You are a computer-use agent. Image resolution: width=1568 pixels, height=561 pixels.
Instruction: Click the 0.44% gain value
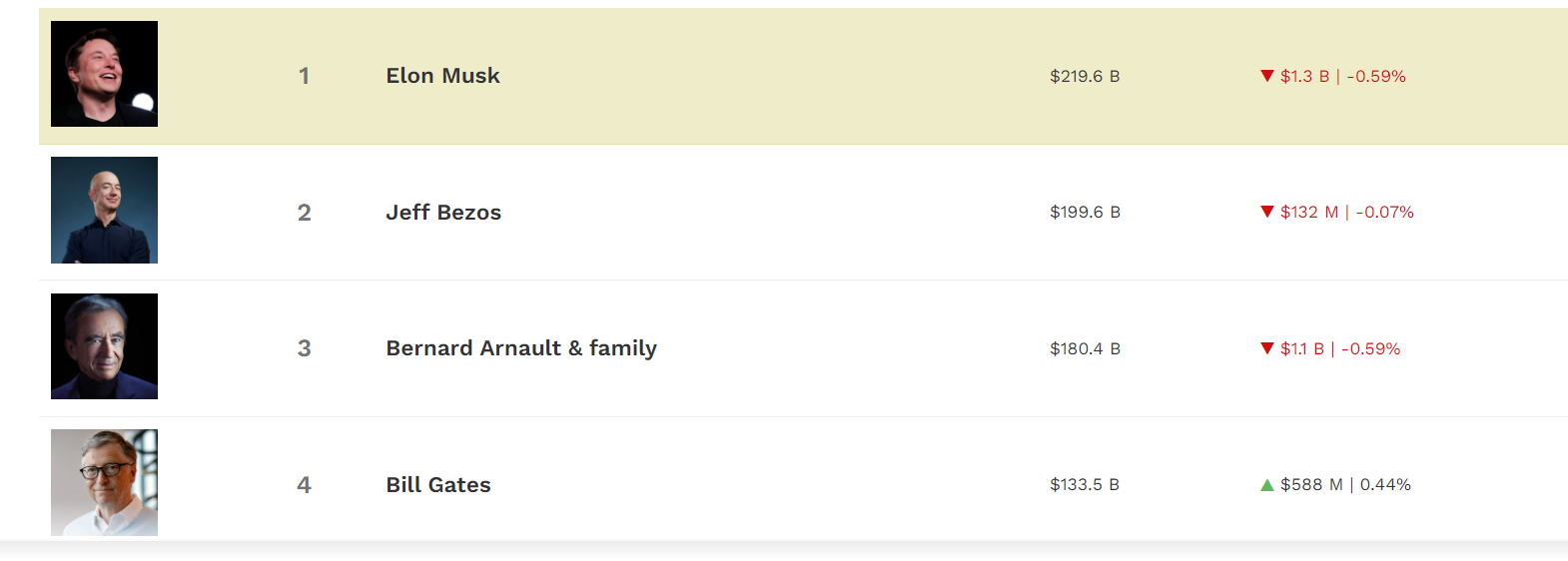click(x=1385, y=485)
....
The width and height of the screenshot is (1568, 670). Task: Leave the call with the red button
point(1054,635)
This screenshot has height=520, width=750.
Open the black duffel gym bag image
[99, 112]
....
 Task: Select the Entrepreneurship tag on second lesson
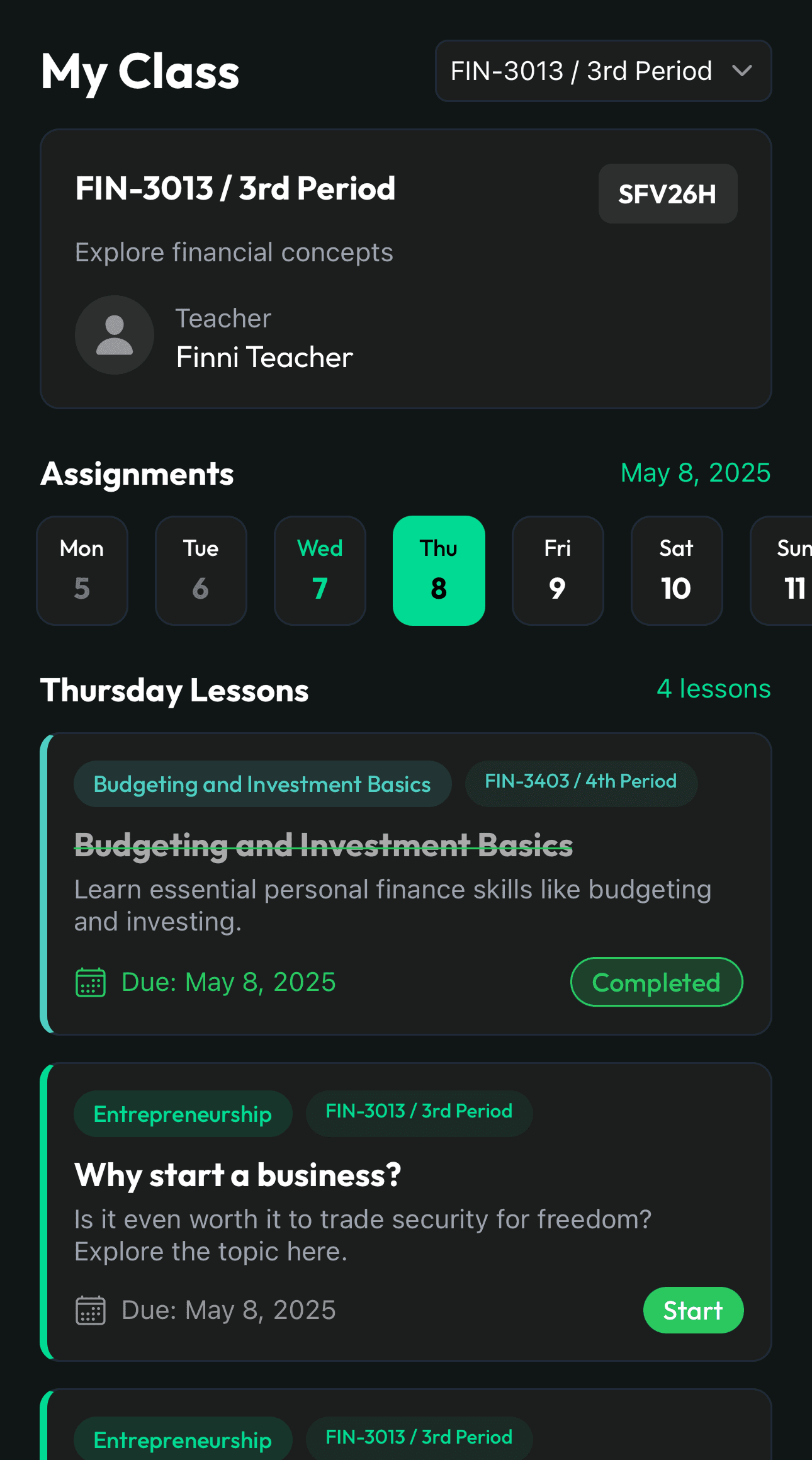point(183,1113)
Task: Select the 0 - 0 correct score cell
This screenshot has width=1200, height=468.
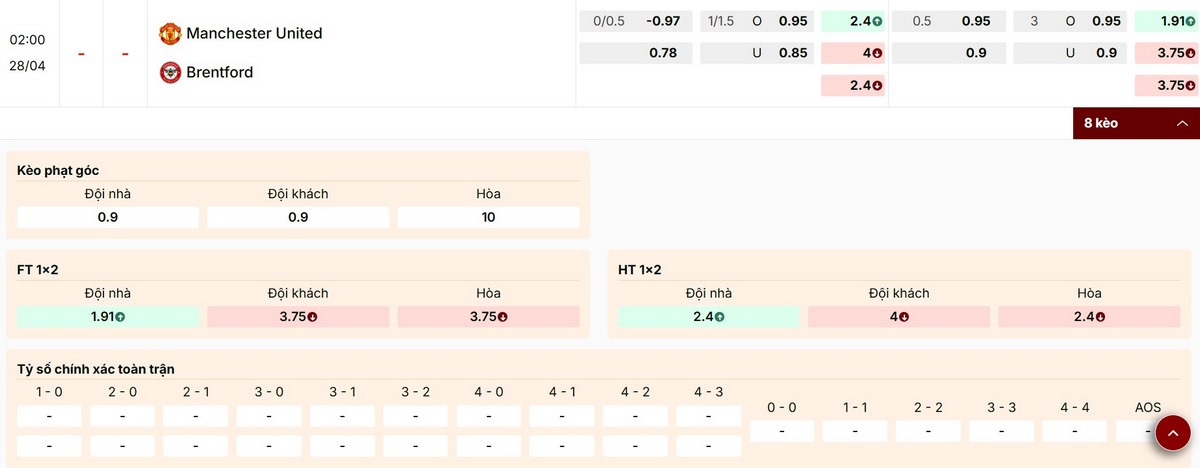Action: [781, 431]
....
> [EXERCISE DETAILS] Please gather every line of the data above that contains the word "width" and copy each of those lines in full.

> [TASK RESULT]
You are a computer-use agent. Image resolution: width=1568 pixels, height=561 pixels.
The width and height of the screenshot is (1568, 670). Task: Leave the call with the red button
This screenshot has height=520, width=750.
This screenshot has width=1200, height=468.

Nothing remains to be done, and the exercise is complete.